Another cause might be that you only allow one color filter at a time, rather than multiple ones. You see, when you allow multiple colors to be applied at once (eg orange, green, black), the color filter returns an array of strings, even if it's just one. Thus, we call it by doing filters.value[0]. However, on single-select sites, a simple string is returned; thus filters.value[0] will return just the first letter of that string.

To fix this, you will need to change filters.value[0] to filter.value.

Note that this also means the loop for filters is redundant as there is only one value, so you must eliminate that too.

The URLs Don't Change

We resolved this issue for one customer because of the use of URL components.

If you use named URL components (eg 'Colors' for the color facet) then you'll need to put that into your configuration; however, this won't be the same ID as the source list for the colors.
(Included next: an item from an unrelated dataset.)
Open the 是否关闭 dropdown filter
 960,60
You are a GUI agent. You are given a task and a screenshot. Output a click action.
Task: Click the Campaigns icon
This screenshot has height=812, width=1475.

return option.sourcefrom == customColorId

If this is you, you'll need to account for this by adding another configuration option where the source list ID is.

Final Thoughts

This functionality is a lot simpler than one we looked for the color options; also in difference to that one, we were able to make full use of the extensibility API by taking advantage of methods available via the environment, layout and PLP components.

Remember, the latter two of these components are visual components, which generally means that while they may be available throughout the site (or just one application) their methods might not. Furthermore, when dealing with components that are specific to a page, you may be limited in the scope that you can use.

For a copy of my code, which has the above comments build into it, see PLPColorImages.zip.